Neither do we think the testimony was conjectural in the sense that it was any more indefinite and uncertain than the very nature of the case made necessary. This will be better understood by a moment’s reflection on the character of the claim against defendants. The claim was not for articles of property which were or could be brought in view. The timber had been cut and manufactured into ties. The ties had been removed and the question was, how many ? It seems to us that the very best evidence, of which the case was susceptible, was introduced by plaintiff. Witnesses who had been over the land and taken note of the size of the stumps and tops or laps of the trees which had been cut were introduced by plaintiff. They were enabled to fix definitely the number of trees. They could also, with practical or substantial accuracy, fix upon the length of the bodv [162]*162of a tree, it being the length of the distance between the stump and the top. Indeed it would not seem, to be a matter of much conjecture for a practical man of common sense and observation, measuring the diameter of a stump and the distance from it to the top, to say, with substantial accuracy, the number of ties, of the kind described in testimony made from it. The record shows that some of those witnesses measured off an acre of the best timber and an acre of the worst and calculated the number of ties the timber on each would make. Others estimated by including a third acre of the medium timber and made their calculation and average of the different tracts. The result of their count or estimate, with the manner of making it, was given to the jury.

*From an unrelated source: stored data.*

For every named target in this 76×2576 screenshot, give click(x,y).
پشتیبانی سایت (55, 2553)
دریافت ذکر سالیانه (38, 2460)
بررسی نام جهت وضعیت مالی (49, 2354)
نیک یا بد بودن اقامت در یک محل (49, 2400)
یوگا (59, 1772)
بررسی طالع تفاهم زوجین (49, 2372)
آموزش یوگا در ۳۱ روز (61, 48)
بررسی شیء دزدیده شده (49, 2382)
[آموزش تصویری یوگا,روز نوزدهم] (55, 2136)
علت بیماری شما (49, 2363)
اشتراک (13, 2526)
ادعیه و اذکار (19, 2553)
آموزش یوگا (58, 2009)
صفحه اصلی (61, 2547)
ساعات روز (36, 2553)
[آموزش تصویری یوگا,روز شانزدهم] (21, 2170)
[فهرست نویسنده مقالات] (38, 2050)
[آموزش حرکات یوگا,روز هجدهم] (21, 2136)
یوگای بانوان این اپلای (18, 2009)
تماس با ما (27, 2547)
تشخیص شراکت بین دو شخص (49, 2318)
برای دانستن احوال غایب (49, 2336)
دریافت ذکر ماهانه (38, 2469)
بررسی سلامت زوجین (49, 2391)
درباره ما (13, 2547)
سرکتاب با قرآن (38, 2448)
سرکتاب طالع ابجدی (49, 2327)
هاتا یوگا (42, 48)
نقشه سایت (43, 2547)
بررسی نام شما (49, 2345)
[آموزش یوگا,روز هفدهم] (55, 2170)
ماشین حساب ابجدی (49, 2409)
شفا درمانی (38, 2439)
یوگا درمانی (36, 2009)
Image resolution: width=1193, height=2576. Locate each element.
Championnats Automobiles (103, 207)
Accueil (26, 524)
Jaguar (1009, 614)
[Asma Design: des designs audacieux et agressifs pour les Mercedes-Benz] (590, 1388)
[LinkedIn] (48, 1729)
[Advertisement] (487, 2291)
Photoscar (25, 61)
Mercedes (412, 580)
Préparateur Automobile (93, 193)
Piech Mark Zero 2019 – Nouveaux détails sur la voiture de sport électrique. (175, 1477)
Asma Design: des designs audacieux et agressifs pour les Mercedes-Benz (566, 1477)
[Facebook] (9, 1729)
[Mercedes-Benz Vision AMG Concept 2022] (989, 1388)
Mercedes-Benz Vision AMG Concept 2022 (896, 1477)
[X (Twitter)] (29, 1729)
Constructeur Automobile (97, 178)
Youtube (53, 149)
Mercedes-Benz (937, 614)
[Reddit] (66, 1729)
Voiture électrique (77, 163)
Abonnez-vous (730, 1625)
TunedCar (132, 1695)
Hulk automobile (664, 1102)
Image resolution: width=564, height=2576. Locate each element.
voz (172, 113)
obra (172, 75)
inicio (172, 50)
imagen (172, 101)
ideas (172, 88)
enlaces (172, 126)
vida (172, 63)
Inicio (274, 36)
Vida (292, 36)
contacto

We can not see what else could have been done.
It is contended by defendant in this connection, that plaintiff as a witness was permitted to make an estimate partly on what had been sworn to by others in depositions. But on inquiry from the trial court the plaintiff replied that what he said was from his own observation. Plaintiff testified that he had been dealing in ties and tie timber; that he had been over the land three times and had made his calculations and estimate by counting and measuring stumps, the length of the trees, etc., on different parts of the different tracts. This witness and others testified how they made the calculations and how they obtained the data upon which to base them.
What has been said in relation to the evidence admitted over defendants’ objection disposes of the point made on refused instruction number 5.
A full examination of the record has failed to disclose anything to justify us in overturning the judgment and hence it will be affirmed.